Le duc d’Uzède habitait à Madrid, dans la rue Fuen Carral, un palais vaste plutôt qu’élégant.

Il ne demeurait point avec le duc de Lerma, son père ; il avait son habitation, sa cour, ses flatteurs, et peut-être même déjà ses projets particuliers.

Immensément riche, il passait pour avare. Il est vrai que tout le monde eût paru tel, auprès du duc de Lerma. Il n’en menait pas moins un grand état de maison, et Piquillo, déjà troublé le fut bien plus, quand il vit sous le vestibule du palais cette masse d’officiers, de pages, de laquais et de gens de toutes, les conditions, l’air humble, respectueux et le chapeau bas, quoiqu’il n’y eût encore personne à saluer.

Piquillo demanda d’une voix timide à un homme, galonné sur toutes les coutures et tenant à la main une hallebarde, s’il n’y aurait pas moyen d’arriver jusqu’à Son Excellence.

Le heiduque, la tête haute et l’air insolent, frappa de sa hallebarde le marbre du pavé, toussa d’un air de protection, et répondit :

— Monseigneur le duc d’Uzède n’y est pas.

— Je reviendrai, répondit Piquillo.

Il retourna à l’hôtel de don Fernand d’Albayda.

Ce dernier, après une conférence d’une demi-heure ; avec le premier ministre, était parti brusquement pour Valladolid, où la cour se trouvait en ce moment ; mais il avait ordonné à son hôtel, avant son départ, que le senor Alliaga fût traité en son absence comme lui-même.

Le senor Alliaga, seul dans ce bel hôtel et en proie à une tristesse qu’il ne pouvait vaincre, eut recours à son appui, à sa consolation : il écrivit à Aïxa.
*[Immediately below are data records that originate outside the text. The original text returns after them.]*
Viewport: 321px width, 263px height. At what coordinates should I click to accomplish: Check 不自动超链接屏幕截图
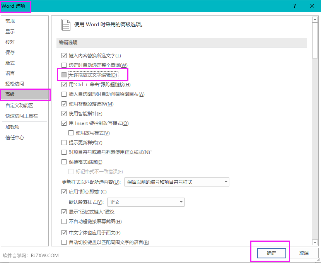point(64,220)
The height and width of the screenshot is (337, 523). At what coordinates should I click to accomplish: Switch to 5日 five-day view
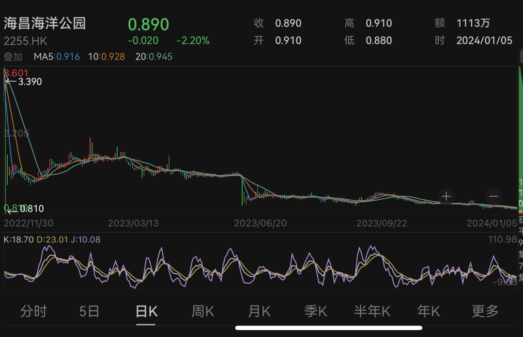point(90,311)
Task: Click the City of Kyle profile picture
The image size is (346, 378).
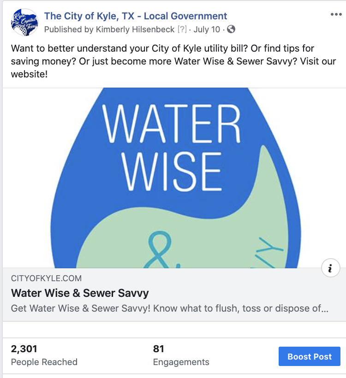Action: tap(24, 22)
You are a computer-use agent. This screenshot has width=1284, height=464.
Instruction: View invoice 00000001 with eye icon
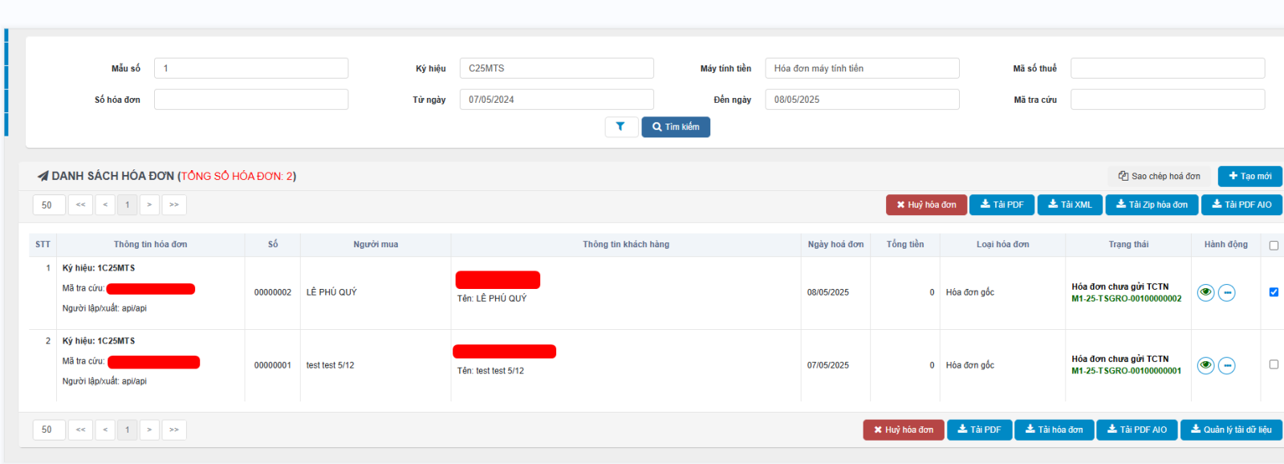(1205, 366)
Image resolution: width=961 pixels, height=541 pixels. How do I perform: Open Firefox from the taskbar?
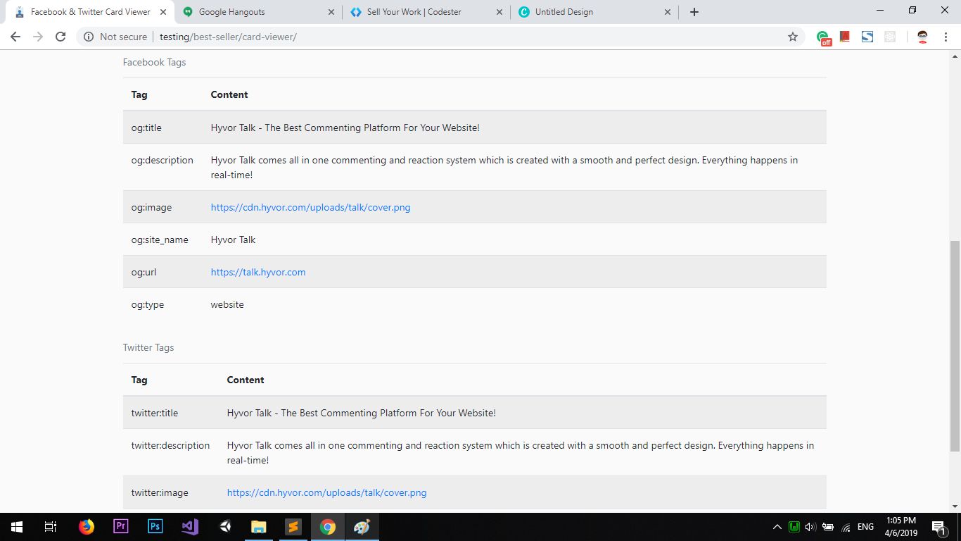pos(87,527)
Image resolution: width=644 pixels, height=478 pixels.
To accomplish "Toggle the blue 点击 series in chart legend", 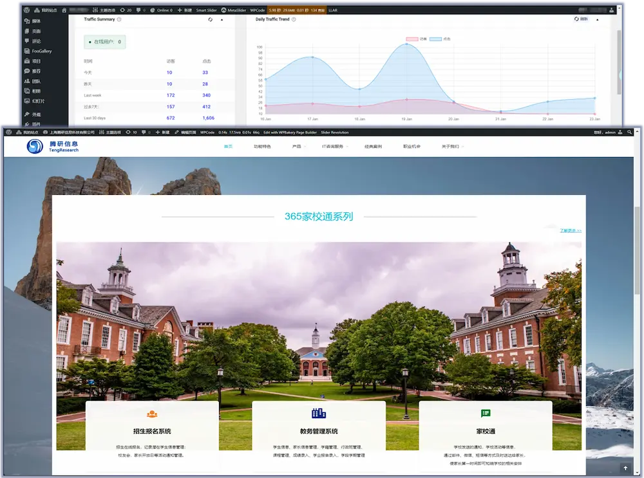I will [439, 39].
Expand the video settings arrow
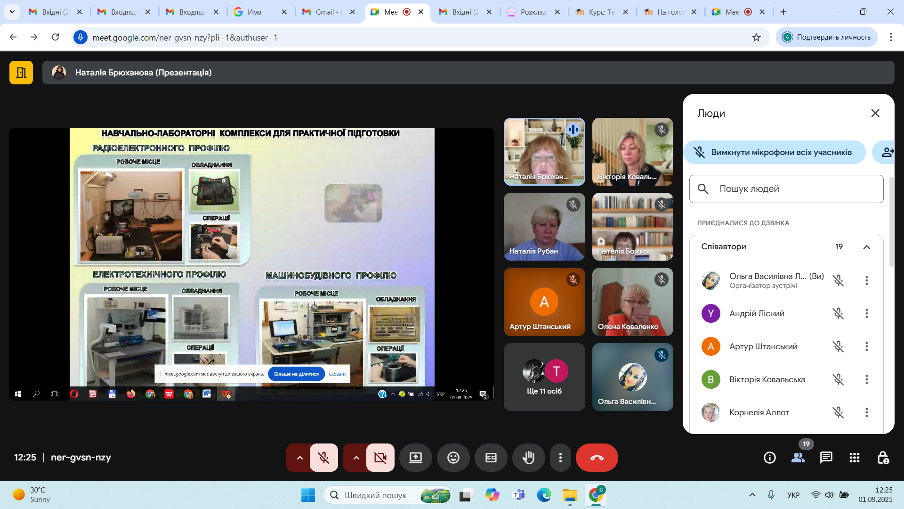This screenshot has height=509, width=904. (x=356, y=458)
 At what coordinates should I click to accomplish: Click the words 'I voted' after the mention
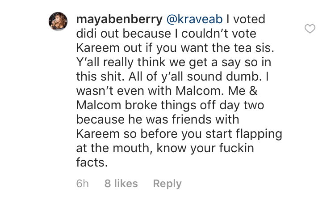[246, 19]
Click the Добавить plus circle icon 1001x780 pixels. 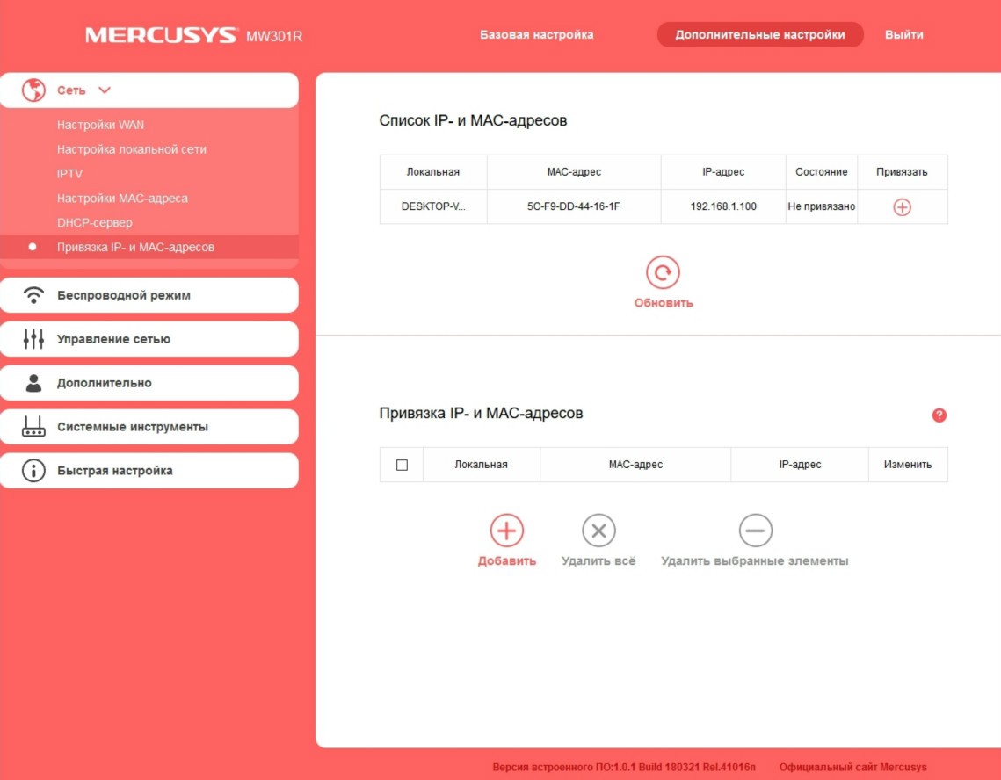pos(506,531)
Il lui raconta tous les détails de son voyage, et lui dépeignit don Fernand d’Albayda comme il le voyait lui-même.

C’était son héros, son Dieu ; le plus aimable, le plus charmant cavalier qu’il eût jamais vu ou imaginé, car l’imagination était chez lui la moitié de sa vie.

Il finissait en vantant le bonheur de Carmen et la tendresse de son père, qui lui avait choisi l’époux le plus adorable et le plus accompli.

Il lui parlait aussi de l’admiration que don Fernand professait pour elle, admiration qui était, selon lui, la preuve la plus évidente de son esprit, de son tact et de son bon goût.

Le lendemain, et de bien meilleure heure, Piquillo se rendit chez le duc d’Uzède.

On lui répondit qu’il était sorti.

Il revint à l’hôtel, et, désolé de l’absence de Fernand d’Albayda, dont les conseils auraient pu lui être si utiles, il écrivit encore à Aïxa, lui parlant d’elle toujours, de son ami Fernand beaucoup, de lui Piquillo très-peu ; car, avant d’avoir réussi, il ne voulait avouer à personne ses folles espérances.

Il retourna, le lendemain, au milieu de la journée, à l’hôtel d’Uzède. On venait d’ouvrir les deux battants de la grille dorée, et le carrosse du duc roulait sous la voûte du vestibule, ramenant son maître.

Piquillo tressaillit de joie, et se dit : Aïxa avait raison, on ne réussit que par le courage et la patience, surtout à la cour. Enfin, je vais donc voir le duc.

Il se présenta au suisse galonné.

— Son Excellence monseigneur le duc d’Uzède ?

— Il est sorti.

— Vous voulez dire rentré.

— Sorti.

— Je viens de le voir rentrer…

— Pas pour vous, mon jeune seigneur.

— Et pourquoi ?

— Parce qu’il n’est pas visible.

— Comment donc peut-on le voir ?

— En lui demandant une audience.

— Il fallait donc le dire.

Piquillo rentra à l’hôtel, écrivit une demande d’audience ; puis il écrivit à Aïxa, il écrivit à sa mère, il écrivit à tout le monde. Il porta lui-même la lettre au palais du duc, pour être bien certain qu’elle lui serait remise, et demanda quand il aurait réponse.

— Dans huit jours.

— Ah ! mon Dieu !

— Peut-être plus tard ; cela dépendra des occupations de monseigneur.

Il s’éloigna désespéré, mais qu’y faire ? attendre !

Il ne pouvait pas, quoiqu’il en eût bien envie, écrire toute la journée à Aïxa. Ce pouvait être ennuyeux pour elle et dangereux pour lui.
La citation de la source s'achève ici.